Yes, we have made 3 investments and just finalized the fourth. The fund has raised real money, not just commitments, and we actively invest in Ukrainian startups.
We actively seek them out, and as soon as we find an interesting team that aligns with our values, vision, and mission, we invest. A strong advisory board and team help us evaluate and understand which projects are of interest to us. That’s why we make decisions fairly quickly in this composition.
We aim to be fast. We invest at the earliest stages, where there are still relatively few metrics. We pay attention to the founders, their experience, their passion, and their vision for business development.
What specific projects and criteria do you support?
We strive to support teams that want to make a significant impact. We’re not just about “business,” but also about products that make people’s lives better.
- GO TO-U is an online platform for electric vehicle charging, enhancing the experience of electric vehicle owners in meeting their needs.
- Zeely is an AI-based online resource for promoting small businesses.

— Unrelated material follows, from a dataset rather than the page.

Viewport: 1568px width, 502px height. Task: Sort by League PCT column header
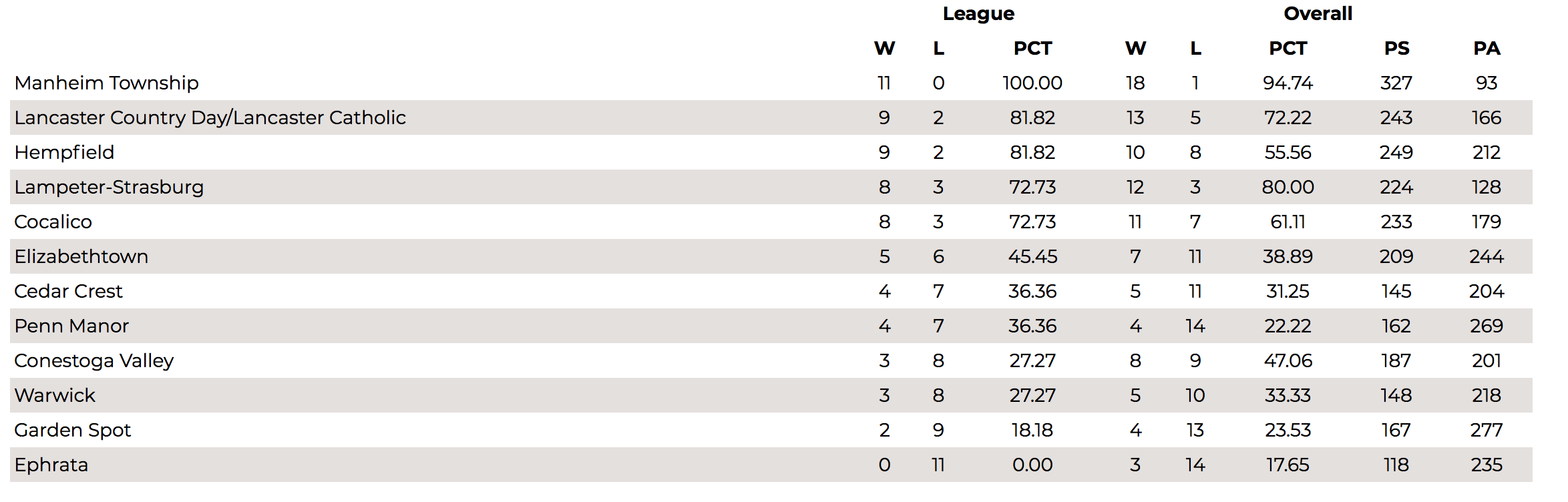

They operate in North and South American markets and offer online marketing tools for small businesses.
- ROZMOVA.me is a connection between psychotherapists and patients.
- Mosqitter is a combination of hardware and software to combat air pollution. It’s a device that helps control mosquitoes while preserving the environment.
When it comes to metrics, we are an early-stage investment fund, but we still aim to see initial metrics and early sales. We look at how these sales are growing, how the customer base is expanding, how satisfied customers are with the service, and how likely they are to recommend it. These metrics are what we use to evaluate the product.
Ambition is very important to us. It’s crucial to understand how founders envision their product, what they want it to be in 3, 5, or 10 years, and whether they have this vision. This shows how much they associate themselves with the business and their desire to grow it into a unicorn.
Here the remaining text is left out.